> **What is being asked**
Give back every line of the data, transcribed exactly.

-------- Information

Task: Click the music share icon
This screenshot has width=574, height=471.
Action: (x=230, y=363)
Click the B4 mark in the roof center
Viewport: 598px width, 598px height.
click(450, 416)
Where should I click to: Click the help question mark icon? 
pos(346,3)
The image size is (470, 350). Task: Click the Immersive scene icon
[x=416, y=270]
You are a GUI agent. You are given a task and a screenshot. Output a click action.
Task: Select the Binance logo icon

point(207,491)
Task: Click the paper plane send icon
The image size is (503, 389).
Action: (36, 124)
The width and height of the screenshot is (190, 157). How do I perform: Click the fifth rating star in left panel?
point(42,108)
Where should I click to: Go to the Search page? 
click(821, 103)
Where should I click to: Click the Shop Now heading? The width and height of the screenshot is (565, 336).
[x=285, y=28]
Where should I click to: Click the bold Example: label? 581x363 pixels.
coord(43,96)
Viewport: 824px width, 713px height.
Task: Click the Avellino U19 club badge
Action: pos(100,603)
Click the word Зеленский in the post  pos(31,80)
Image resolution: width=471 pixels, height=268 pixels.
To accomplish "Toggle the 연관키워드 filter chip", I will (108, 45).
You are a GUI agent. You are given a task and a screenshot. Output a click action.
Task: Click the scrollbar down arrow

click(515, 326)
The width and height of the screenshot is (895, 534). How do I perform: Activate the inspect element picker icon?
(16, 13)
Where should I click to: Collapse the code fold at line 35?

----------------

> **Solved exercise**
Task: Click the music share icon
This screenshot has width=574, height=471.
Action: (x=230, y=363)
Click the B4 mark in the roof center
Viewport: 598px width, 598px height.
click(450, 416)
Where should I click to: Click the help question mark icon? 
pos(346,3)
The image size is (470, 350). Task: Click the Immersive scene icon
[x=416, y=270]
You are a GUI agent. You are given a task and a screenshot. Output a click action.
Task: Select the Binance logo icon

point(207,491)
Task: Click the paper plane send icon
The image size is (503, 389).
Action: (36, 124)
The width and height of the screenshot is (190, 157). How do I perform: Click the fifth rating star in left panel?
point(42,108)
Where should I click to: Go to the Search page? 
click(821, 103)
Where should I click to: Click the Shop Now heading? The width and height of the screenshot is (565, 336).
[x=285, y=28]
Where should I click to: Click the bold Example: label? 581x363 pixels.
coord(43,96)
Viewport: 824px width, 713px height.
Task: Click the Avellino U19 club badge
Action: pos(100,603)
Click the word Зеленский in the post  pos(31,80)
Image resolution: width=471 pixels, height=268 pixels.
To accomplish "Toggle the 연관키워드 filter chip", I will (108, 45).
You are a GUI agent. You are given a task and a screenshot. Output a click action.
Task: Click the scrollbar down arrow

click(515, 326)
The width and height of the screenshot is (895, 534). How do I perform: Activate the inspect element picker icon?
(16, 13)
Where should I click to: Collapse the code fold at line 35?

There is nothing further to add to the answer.